Social Security, general welfare, Helvering, Flemming. The 800 pound gorilla in the room seems to be invisible to you.
"He insists that the present levy is not a true tax, but a penalty imposed for the purpose of suppressing traffic in a certain noxious type of firearms..."
"He" lost the case.
Meaning they are giving the "penalty" a pass because it's a tax, not a penalty.

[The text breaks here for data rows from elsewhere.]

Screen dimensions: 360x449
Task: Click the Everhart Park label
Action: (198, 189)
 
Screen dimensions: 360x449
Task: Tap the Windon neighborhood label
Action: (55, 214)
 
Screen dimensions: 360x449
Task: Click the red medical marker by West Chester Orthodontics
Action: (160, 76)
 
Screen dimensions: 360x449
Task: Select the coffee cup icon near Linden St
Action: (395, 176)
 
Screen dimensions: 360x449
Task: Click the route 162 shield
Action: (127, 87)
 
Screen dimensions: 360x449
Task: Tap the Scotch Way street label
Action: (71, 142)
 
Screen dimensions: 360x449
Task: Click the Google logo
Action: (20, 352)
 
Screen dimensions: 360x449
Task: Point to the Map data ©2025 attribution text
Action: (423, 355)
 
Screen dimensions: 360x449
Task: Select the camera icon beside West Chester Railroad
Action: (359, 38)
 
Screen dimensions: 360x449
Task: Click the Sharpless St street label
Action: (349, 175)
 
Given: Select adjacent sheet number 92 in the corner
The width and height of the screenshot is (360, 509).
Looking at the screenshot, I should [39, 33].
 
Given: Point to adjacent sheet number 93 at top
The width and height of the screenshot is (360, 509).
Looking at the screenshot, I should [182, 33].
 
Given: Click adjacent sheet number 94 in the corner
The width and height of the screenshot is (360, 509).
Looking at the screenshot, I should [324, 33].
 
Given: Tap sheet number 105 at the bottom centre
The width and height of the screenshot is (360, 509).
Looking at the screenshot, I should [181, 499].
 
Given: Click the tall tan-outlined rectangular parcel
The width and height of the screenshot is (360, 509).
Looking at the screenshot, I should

That's not what they said. Here's what they said:
First. It is beyond serious question that a tax does not cease to be valid merely because it regulates, discourages, or even definitely deters the activities taxed. Sonzinsky v. United States, 300 U.S. 506, 513 -514 (1937). The principle applies even though the revenue obtained is obviously negligible, Sonzinsky v. United States, supra, or the revenue purpose of the tax may be secondary, Hampton & Co. v. United States, 276 U.S. 394 (1928). Nor does a tax statute necessarily fall because it touches on activities which Congress might not otherwise regulate. As was pointed out in Magnano Co. v. Hamilton, 292 U.S. 40, 47 (1934): [340 U.S. 42, 45]
Social Security, individual mandate, general welfare and tax, flexible language interpretation. Is none of that going to be addressed? Did I just waste my time responding to you?